JAKARTA, BN NASIONAL – Kementerian Energi dan Sumber Daya Mineral (ESDM) berambisi memaksimalkan potensi pembangkit listrik tenaga surya (PLTS) terapung sebagai bagian dari strategi transisi energi nasional. Potensi energi hijau ini diperkirakan mencapai 89,37 gigawatt (GW) dan tersebar di ratusan lokasi perairan di Indonesia.
“PLTS terapung dengan potensi sebesar 89,37 gigawatt yang tersebar di lebih dari 290 lokasi termasuk waduk, bendungan, dan danau,” kata Direktur Aneka Energi Baru dan Terbarukan Direktorat Jenderal EBTKE Kementerian ESDM, Andriah Feby Misnah dalam acara China International Energy Storage (EESA) Summit 2025, Selasa (29/4/2024).
Selain PLTS terapung, pemerintah juga menyiapkan dua program lainnya untuk memperluas pemanfaatan energi surya. Salah satunya adalah pembangunan PLTS berbasis darat (ground mounted) dengan target kapasitas 4,68 GW hingga 2030.
“Yang ketiga adalah PLTS atap dengan target kuota eksisting sebesar 1,9 gigawatt pada tahun 2030,” ujarnya.
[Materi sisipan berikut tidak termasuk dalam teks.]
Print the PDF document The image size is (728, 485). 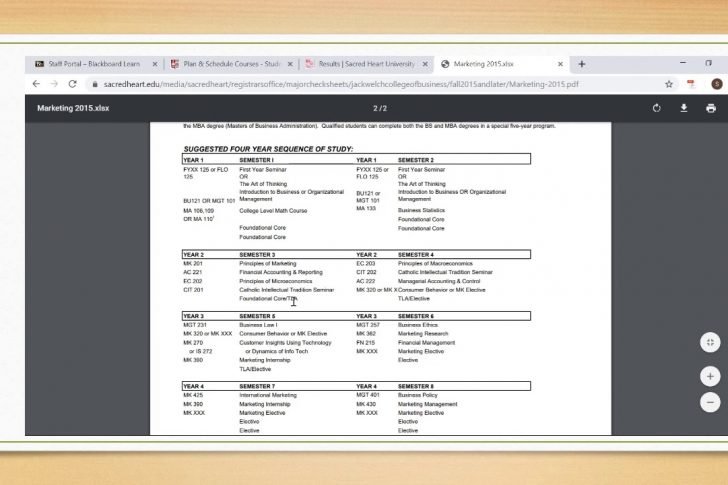click(711, 108)
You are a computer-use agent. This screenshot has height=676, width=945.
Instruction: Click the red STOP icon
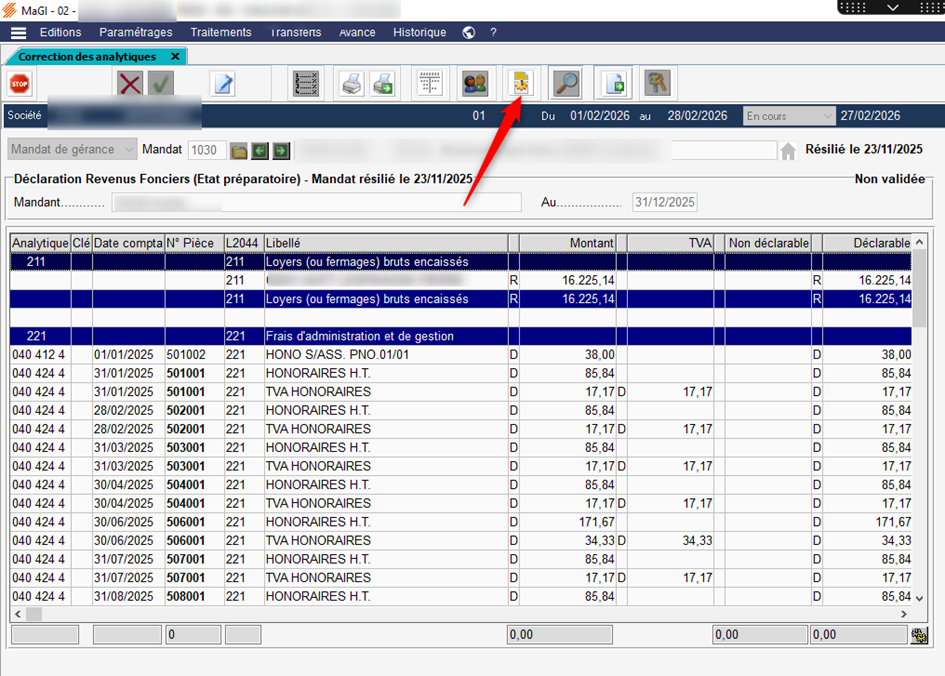(19, 84)
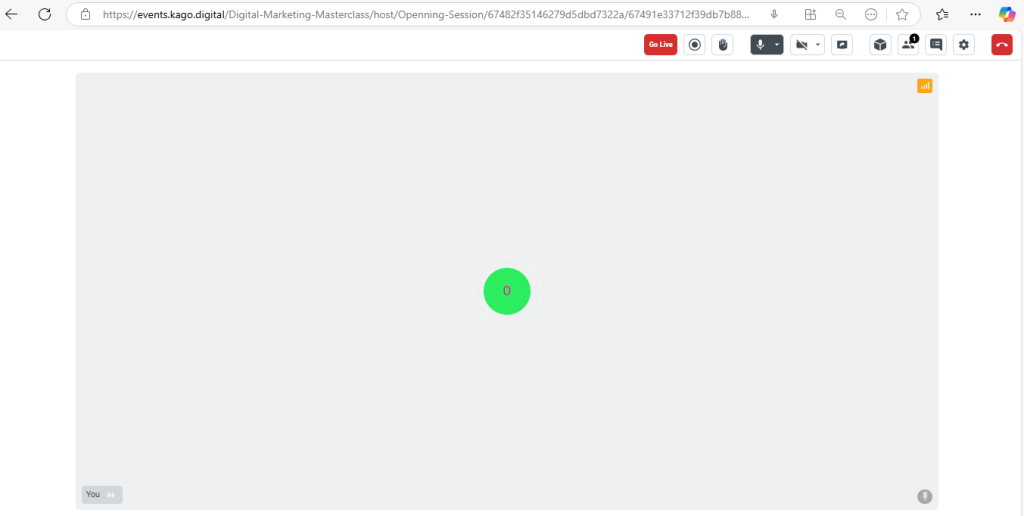The height and width of the screenshot is (516, 1024).
Task: Click the 'You' participant label
Action: (93, 494)
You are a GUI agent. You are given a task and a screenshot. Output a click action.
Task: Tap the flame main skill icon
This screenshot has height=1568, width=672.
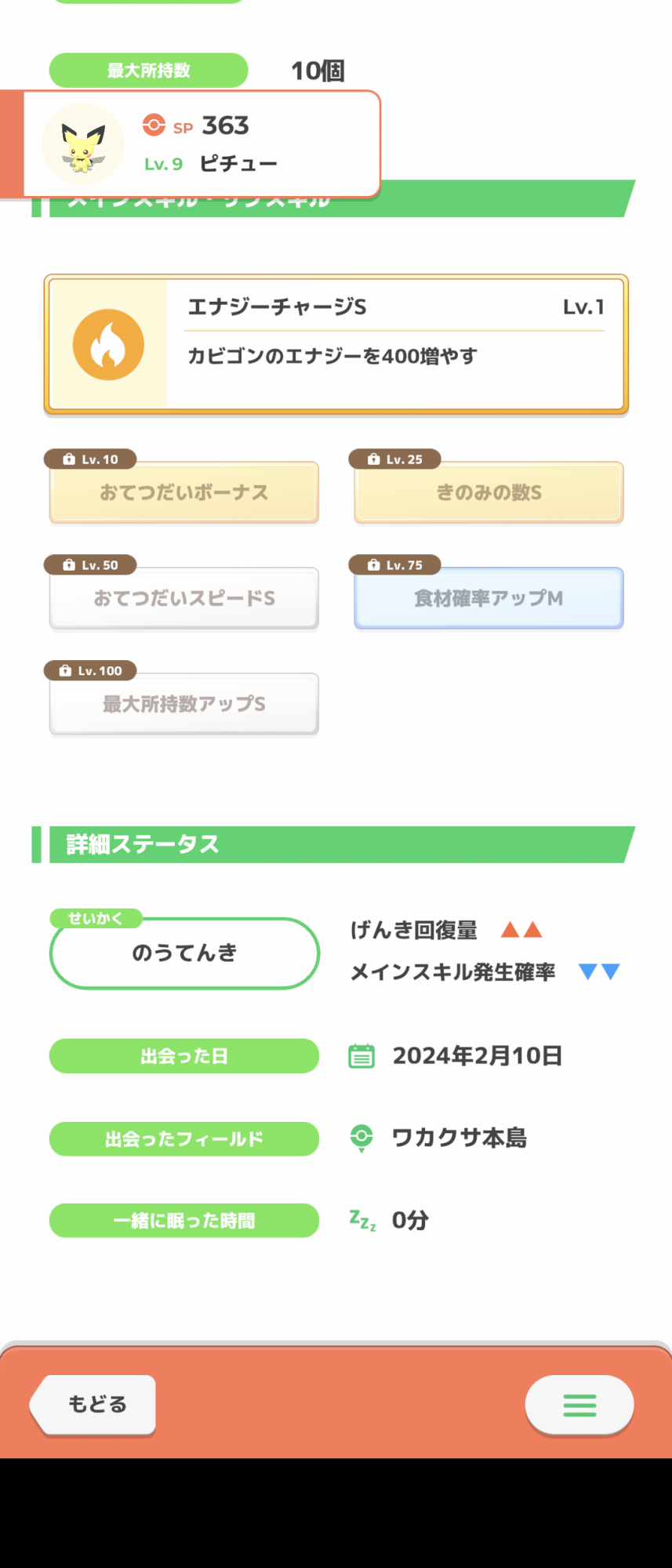(108, 345)
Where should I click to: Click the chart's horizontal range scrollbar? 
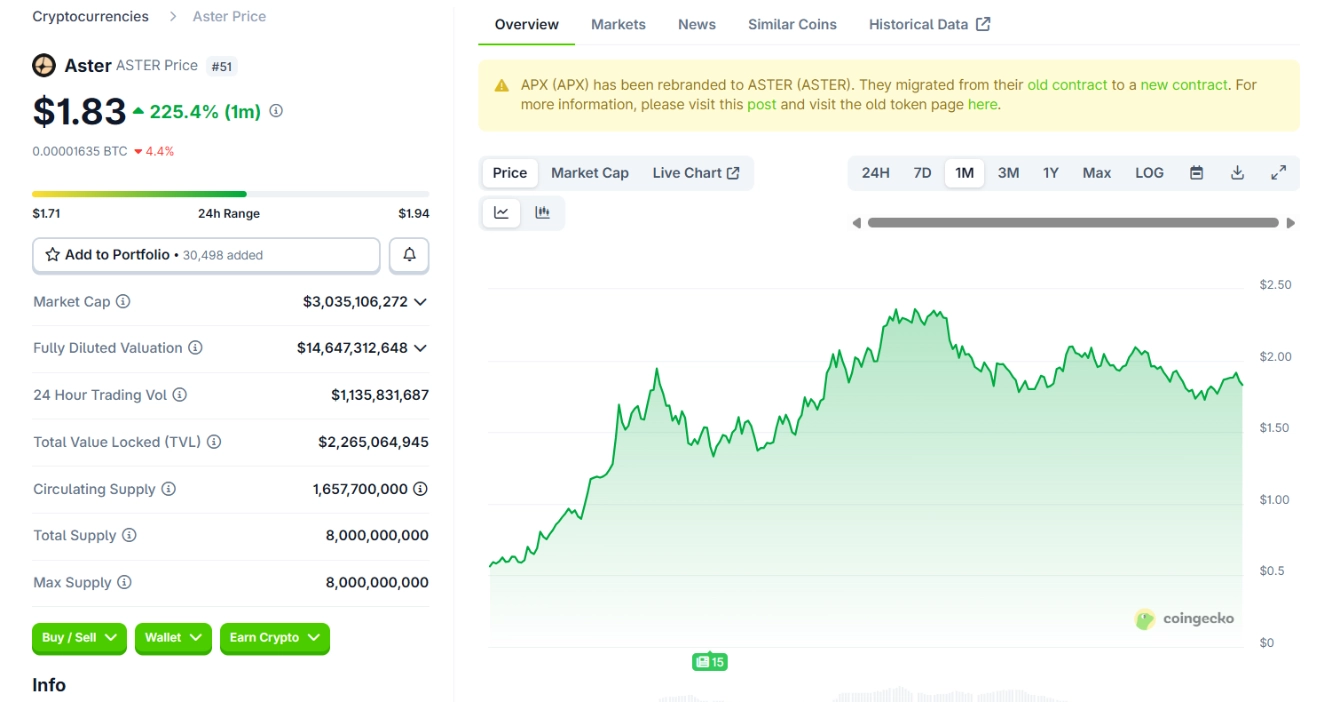point(1073,223)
Feby menambahkan, saat ini pemerintah sedang mengusulkan peningkatan kuota untuk pemasangan PLTS atap, seiring dengan melonjaknya minat masyarakat terhadap sumber energi terbarukan tersebut.
PLTS atap dinilai sebagai jalan cepat untuk memperluas penggunaan energi surya secara partisipatif di kalangan masyarakat.
“Tidak seperti jenis PLTS lainnya, tujuan utama PLTS atap adalah untuk konsumsi sendiri, bukan untuk ekspor energi atau perdagangan listrik dengan PLN,” katanya.